CARREGA LIGURE. Nel nuovo Parco dell’Appennino piemontese, a Magioncalda, piccola frazione di Carrega Ligure, che erroneamente Google colloca già in Liguria, verranno macinati a pietra gli antichi cereali coltivati sui versanti terrazzati oltre i 1200 metri, riscoperti da un gruppo di giovani che, pur non abitando tutti a Carrega, sta ridando vita al paese. Il mulino di Magioncalda è infatti tornato a funzionare. Grazie a tanto lavoro e ai fondi europei i ragazzi del consorzio montano del piccolo borgo hanno riattivato il piccolo edificio risalente all’Ottocento. Un tempo il mulino veniva usato per macinare grano e castagne, ma da decenni era ridotto a un rudere, anche se all’interno ancora c’erano gli ingranaggi originali.

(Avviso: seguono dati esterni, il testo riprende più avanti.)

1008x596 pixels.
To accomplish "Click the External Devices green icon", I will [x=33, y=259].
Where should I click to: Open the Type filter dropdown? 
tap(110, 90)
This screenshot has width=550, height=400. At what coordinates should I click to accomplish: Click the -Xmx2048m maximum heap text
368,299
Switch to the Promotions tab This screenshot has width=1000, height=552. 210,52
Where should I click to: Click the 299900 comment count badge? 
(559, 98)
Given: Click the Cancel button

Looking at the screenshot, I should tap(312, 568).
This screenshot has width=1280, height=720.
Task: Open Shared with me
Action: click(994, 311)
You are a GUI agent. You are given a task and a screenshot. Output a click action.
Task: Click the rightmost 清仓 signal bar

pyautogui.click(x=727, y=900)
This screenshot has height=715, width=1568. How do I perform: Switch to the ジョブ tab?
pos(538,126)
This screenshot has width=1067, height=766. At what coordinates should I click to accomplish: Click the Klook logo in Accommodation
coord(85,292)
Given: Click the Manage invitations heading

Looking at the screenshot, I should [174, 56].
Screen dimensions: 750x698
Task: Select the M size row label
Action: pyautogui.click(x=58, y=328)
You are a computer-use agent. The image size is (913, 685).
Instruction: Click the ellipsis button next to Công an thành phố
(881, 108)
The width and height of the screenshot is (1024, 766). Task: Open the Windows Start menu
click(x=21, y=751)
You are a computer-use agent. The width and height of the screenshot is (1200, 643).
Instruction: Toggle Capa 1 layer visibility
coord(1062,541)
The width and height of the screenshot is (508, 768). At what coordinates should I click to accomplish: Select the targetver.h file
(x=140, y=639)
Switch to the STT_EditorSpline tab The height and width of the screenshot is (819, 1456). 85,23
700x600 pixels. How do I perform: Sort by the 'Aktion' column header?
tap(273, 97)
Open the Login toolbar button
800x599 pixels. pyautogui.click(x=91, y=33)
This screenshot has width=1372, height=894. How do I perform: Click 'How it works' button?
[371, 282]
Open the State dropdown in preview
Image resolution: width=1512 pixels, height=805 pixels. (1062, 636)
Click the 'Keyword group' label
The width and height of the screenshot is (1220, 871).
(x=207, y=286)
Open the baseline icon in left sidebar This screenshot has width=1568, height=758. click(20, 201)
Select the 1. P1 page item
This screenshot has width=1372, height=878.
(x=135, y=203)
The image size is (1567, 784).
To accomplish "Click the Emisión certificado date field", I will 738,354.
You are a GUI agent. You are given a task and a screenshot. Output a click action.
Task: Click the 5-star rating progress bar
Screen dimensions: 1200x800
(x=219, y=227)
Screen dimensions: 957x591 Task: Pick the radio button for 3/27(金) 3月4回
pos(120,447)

“A nostre spese sin dal 2016 avevamo cominciato a portare via le macerie e rifatto il tetto – raccontano i giovani del consorzio -. Poi, all’inizio di quest’anno sono arrivati 40 mila euro dall’Europa e si sono potuti completare i lavori che si sono conclusi il mese scorso. La ruota è stata rifatta in metallo e non più in legno da fabbro. Abbiamo anche sistemato la zona intorno al mulino, che verrà utilizzato innanzitutto per macinare il nostro grano e per chiunque vorrà farlo”.
Il taglio del nastro è avvenuto ieri (domenica 6) con una piccola festa durante la quale si è potuto visitare la struttura e sono stati illustrati i lavori eseguiti.